**Requirement**
Put the lines of the data from the line containing "Task: Click the Auxiliar" through the line containing "Click the Recommended" into a JSON list of strings, one string per line, leaving out blank lines.

[BEGIN Provided entries]

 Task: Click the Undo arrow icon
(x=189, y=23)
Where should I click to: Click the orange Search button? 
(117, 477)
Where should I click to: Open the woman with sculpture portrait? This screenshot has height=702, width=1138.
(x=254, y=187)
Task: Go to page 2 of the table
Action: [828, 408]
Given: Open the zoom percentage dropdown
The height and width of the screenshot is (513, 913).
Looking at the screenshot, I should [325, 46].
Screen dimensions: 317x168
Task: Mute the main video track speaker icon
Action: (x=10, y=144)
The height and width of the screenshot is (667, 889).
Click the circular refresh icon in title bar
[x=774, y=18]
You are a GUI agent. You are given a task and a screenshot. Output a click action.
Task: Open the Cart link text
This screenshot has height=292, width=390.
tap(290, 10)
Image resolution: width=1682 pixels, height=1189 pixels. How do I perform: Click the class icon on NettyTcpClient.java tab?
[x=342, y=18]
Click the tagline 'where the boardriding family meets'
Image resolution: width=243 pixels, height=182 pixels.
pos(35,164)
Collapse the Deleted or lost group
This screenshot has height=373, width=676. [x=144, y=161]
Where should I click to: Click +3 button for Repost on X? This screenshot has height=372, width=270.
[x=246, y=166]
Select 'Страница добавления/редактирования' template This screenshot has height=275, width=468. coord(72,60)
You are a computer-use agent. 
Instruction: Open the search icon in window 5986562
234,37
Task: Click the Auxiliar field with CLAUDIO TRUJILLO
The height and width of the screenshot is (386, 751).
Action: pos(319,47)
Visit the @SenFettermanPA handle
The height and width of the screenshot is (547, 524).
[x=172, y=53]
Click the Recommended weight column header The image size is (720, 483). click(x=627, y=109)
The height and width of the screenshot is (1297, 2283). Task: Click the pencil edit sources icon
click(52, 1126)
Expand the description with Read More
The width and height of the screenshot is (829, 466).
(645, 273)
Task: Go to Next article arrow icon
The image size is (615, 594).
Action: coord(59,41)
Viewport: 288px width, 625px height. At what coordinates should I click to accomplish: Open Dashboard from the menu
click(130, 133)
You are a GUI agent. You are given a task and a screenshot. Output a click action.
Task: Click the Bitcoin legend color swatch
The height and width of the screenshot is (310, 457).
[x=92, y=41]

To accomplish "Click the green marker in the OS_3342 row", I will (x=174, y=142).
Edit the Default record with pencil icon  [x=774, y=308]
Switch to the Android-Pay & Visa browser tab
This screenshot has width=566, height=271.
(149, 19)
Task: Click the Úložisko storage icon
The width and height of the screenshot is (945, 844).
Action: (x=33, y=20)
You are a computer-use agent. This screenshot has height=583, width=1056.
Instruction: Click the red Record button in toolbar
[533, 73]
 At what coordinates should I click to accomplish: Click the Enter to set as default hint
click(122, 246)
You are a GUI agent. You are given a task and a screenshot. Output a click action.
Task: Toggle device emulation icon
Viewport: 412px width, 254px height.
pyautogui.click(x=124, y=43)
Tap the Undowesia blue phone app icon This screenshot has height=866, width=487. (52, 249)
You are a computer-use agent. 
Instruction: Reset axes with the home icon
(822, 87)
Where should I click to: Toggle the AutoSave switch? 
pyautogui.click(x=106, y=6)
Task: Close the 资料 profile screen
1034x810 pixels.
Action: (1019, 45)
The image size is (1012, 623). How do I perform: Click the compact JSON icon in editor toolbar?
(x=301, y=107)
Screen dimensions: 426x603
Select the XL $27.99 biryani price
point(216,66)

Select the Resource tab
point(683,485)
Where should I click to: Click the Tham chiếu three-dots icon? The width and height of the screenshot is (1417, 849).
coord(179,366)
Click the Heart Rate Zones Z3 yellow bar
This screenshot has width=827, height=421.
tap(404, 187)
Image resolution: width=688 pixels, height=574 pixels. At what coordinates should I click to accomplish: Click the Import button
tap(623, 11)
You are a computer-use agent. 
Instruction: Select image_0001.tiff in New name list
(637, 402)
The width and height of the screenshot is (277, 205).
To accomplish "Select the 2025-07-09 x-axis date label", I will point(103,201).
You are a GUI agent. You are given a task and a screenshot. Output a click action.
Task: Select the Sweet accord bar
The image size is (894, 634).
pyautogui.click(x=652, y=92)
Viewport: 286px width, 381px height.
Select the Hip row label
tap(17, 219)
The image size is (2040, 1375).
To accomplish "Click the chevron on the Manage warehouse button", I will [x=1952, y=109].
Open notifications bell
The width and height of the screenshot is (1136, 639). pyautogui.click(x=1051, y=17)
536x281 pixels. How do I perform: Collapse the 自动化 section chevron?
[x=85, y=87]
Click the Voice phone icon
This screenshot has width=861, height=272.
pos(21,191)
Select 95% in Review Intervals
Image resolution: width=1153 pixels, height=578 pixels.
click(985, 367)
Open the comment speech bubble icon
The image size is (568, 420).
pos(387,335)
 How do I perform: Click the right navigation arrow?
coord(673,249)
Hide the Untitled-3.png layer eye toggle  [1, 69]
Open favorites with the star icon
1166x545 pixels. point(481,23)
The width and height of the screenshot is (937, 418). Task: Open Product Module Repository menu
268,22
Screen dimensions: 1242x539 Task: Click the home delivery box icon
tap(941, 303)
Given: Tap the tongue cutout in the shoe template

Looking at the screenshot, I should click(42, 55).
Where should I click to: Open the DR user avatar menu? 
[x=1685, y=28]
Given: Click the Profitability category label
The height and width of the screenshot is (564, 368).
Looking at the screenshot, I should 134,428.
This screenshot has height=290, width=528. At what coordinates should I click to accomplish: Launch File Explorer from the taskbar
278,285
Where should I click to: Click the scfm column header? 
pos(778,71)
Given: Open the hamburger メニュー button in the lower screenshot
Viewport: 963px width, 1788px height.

[END Provided entries]

**Answer to the task**
[
  "Task: Click the Auxiliar field with CLAUDIO TRUJILLO",
  "The height and width of the screenshot is (386, 751).",
  "Action: pos(319,47)",
  "Visit the @SenFettermanPA handle",
  "The height and width of the screenshot is (547, 524).",
  "[x=172, y=53]",
  "Click the Recommended weight column header The image size is (720, 483). click(x=627, y=109)"
]